Data protection by design and by default are to become essential principles in EU data protection legislation, requiring safeguards to be built into products and services from the earliest stage of development, and privacy default settings to be the norm.
Ustaran dismisses some aspects of the new regulations as naive.
“The EU law is very strict in an old-fashioned way,” he says.
“The idea that people are in control of their data and consent to its use is wishful thinking now. The law should be geared to preventing harm rather than focusing on consent. The reality is that there’s no choice.”
He points out that companies set the terms of which data is requested or how many cookies are dropped on to a user’s web browser – and that there is little discussion with the consumer at that point
“The law should focus on not letting companies abuse the information so that it has a negative impact on you,” he states.
The forthcoming regulations will apply to any company operating in the EU, no matter where in the world it’s based.
Another of the European Commission’s key objectives here is to harmonise the regime across the single market, since not all member states currently define consent in the same way.
The unbounded nature of the internet and data traffic has led to international conflicts concerning information security, of course, with US companies operating in the EU claiming to be governed by a different system.
But there are shared principles across much of the world – with the most notable exception of China – when it comes to notice, choice, purpose specification, data minimisation and data protection.
“In the US, personal information is an asset – one can extract economic value from it and it can be exploited. In the EU, personal information is a human right that has to be protected.
That means the US legal approach is to ask: ‘What is the financial damage?’

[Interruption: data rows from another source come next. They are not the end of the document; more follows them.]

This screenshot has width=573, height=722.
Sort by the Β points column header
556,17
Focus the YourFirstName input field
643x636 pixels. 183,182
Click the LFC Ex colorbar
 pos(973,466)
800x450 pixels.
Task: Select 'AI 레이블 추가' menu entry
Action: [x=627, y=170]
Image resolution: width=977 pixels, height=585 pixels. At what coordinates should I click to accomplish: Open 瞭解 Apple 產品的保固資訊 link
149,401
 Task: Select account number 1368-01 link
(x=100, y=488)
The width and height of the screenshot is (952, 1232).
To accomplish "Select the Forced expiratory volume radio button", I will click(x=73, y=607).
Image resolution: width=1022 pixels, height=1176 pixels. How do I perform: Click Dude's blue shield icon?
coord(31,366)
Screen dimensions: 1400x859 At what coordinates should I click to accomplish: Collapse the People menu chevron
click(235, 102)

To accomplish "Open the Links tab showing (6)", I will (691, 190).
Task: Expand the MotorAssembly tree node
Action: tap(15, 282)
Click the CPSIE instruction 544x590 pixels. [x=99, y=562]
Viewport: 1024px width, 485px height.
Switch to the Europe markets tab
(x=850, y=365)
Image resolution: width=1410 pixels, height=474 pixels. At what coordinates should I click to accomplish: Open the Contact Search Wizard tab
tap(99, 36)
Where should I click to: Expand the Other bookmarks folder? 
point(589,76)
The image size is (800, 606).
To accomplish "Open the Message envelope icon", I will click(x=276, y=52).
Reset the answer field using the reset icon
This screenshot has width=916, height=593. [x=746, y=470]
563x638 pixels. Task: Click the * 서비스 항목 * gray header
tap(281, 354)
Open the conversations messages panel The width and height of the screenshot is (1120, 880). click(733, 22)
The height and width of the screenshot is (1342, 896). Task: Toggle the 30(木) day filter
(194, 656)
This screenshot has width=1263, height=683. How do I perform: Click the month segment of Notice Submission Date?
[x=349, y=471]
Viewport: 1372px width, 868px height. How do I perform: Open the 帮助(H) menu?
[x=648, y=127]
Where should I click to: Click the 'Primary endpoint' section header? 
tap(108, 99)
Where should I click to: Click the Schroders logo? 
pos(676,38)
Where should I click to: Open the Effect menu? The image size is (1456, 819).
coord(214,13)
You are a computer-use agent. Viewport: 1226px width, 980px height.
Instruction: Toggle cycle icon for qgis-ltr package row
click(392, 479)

The EU approach, on the other hand, is to consider the impact on an individual’s privacy,” Ustaran explains.
For instance, using credit card data in the US to target consumers may be acceptable, while in the EU this practice would be treated as using information outside its primary purpose.
Giving the gamers away
Cases of high-profile security breaches abound. Last year, for example, professional networking site LinkedIn was hacked by Russian cyber-criminals.
The year before, Sony PlayStation servers were stripped of passwords, user names and credit card details. As cloud computing and smarter applications develop, companies should start considering the risk of facing class actions from customers claiming that their details have not been properly safeguarded.
The new EU legislation proposes raising the maximum penalty for a company’s failure to protect customer data adequately from €600,000 to up to 2 per cent of its annual worldwide turnover.
Ustaran believes that there “isn’t much risk of a class action at the moment, mainly because in order to sue someone you’ll need to claim that you have suffered a financial loss and it’s difficult to quantify the value of privacy.
The law should recognise non-financial damage as something to sue for – annoyance in the case of spam, for example.”
Christopher Wolf, partner at US law firm Hogan Lovells, also doubts that legal action against companies for harvesting excessive amounts of data could be successful at present.
“Given the many appropriate contexts for having information, and the presumption that information may be exchanged freely as part of freedom of expression, it would be very hard to enforce such a right,” he says.
With the goalposts constantly shifting as internet technology advances apace, new legislation could become outdated very quickly.
For the moment, EU consumers are promised a few concessions, such as the right to be forgotten and the right to move data. Under the forthcoming rules, they will be able to ask for their data to be deleted immediately, while they will also be allowed to insist that data they provide to one company is removed and transferred to a competitor.
Meanwhile, the European Commission has reversed the burden of proof: in future, companies will have to demonstrate that the data they hold is still needed, rather than the individual proving the reverse.